TL;DR
Enterprises accustomed to slow changing systems must rethink their services and competencies as more of their bureaucracy becomes software. In many cases, this means corporate services contributing to software where they used to only document business processes.
What I'm Writing
A thread on debugging and troubleshooting. When we troubleshoot, what we are really doing is investigating, forming hypotheses, and testing them in order to come to a solution.
In the Buffer
View unfiled objects in The Buffer
Uber released Orbit, a new library to facilitate applying machine learning to time series data. This isn’t the first foray from a big tech company into this space. Facebook / Meta has maintained a library for time series data, Prophet, for several years. Some expert analysts criticized Prophet as a poor abstraction or performer. In general, we don’t seem to have a great commoditization of this in open source. Many approaches have focused on scaling autoregressive models like ARIMA, such as DeepAR from Amazon Research. There has been some interesting work in the GNN space on this too. The ripest use cases for this have settled their ontologies, like predictive maintenance; use cases like supply chain resilience are harder to implement for all but the highest performers.
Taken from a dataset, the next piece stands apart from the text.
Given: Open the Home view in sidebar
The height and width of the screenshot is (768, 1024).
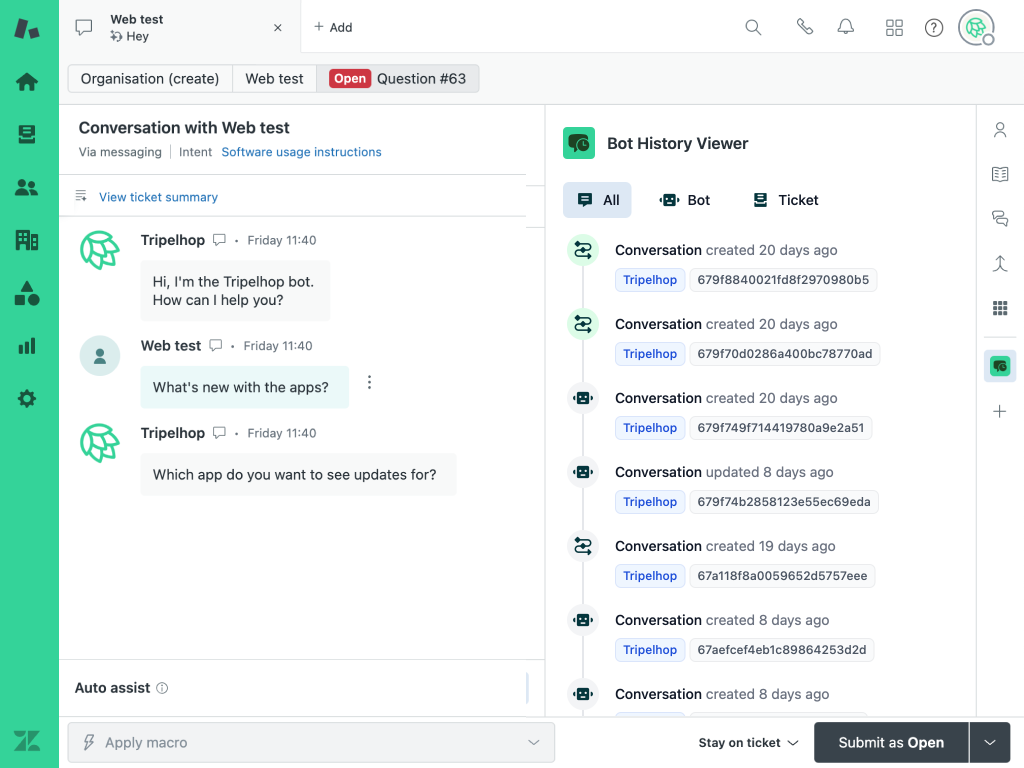Looking at the screenshot, I should [27, 82].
No Code Reviews by Default is certainly an interesting take. I certainly don’t like how reviews can sometimes hold up the flow of code into production while waiting for a review. In some cases it can take significant work to get into a state where the tests can help you sort out the changes that need review from the ones that are low enough impact to pass without four eyes. I don’t think I’ll be recommending to forego code reviews on infrastructure GitOps repositories anytime soon.
A friend reminded me of an article I shared with them. I think “Engineers Shouldn’t Write ETL” is probably a landmark essay; Magnusson posts one of the earliest articulations of the problem. Within five years, the platform ecosystem is “Red Hot”.
Marianne Bellotti’s book Kill It With Fire has been recommended to me several times now, and if that wasn’t enough, after reading their excellent post “Hunting Tech Debt via Org Charts” you better believe I’m looking forward to digging in. Bellotti’s analysis reminds me of a previously highlighted article, If You Want To Transform IT, Start With Finance.
A Malaise Falls Over Scones Unlimited
A few months after the events of our previous tale, Metadata Debt, we revisit Scones Unlimited (”The Lyft of Scones”). Our intrepid leader, ever the enterprise (and enterprising) detective, begins to notice a new problem arising. Again, the problems they start to hear about are rhyming. The game is afoot!
In her regular skip-level listening session, she gets randomly paired with an associate in her general counsel’s office. The young man is earnest, clearly hardworking, but it’s obvious that he’s deep in drudgery. For example: “we receive about 100 inquiries from the system every month, and I sort them into topic area and route them to other associates.” It’s clear that the associate has hundreds of chores like this one any given month.
In a touchpoint with her head of cloud, they confide in her that they’re carrying significant costs because the scale-down conditions on their cloud resources are too conservative. Theoretically, they built their company on the cloud so that they could take advantage of the “elastic” computing capabilities, including “scale-to-zero” and “self-healing”. In practice, they’re getting some of these benefits, but not nearly as much as they need to. In a follow up call with her CFO, the impacts are clear - cloud is a significant portion of spend at Scones Unlimited, and these inefficiencies are a drag on overall cash flow!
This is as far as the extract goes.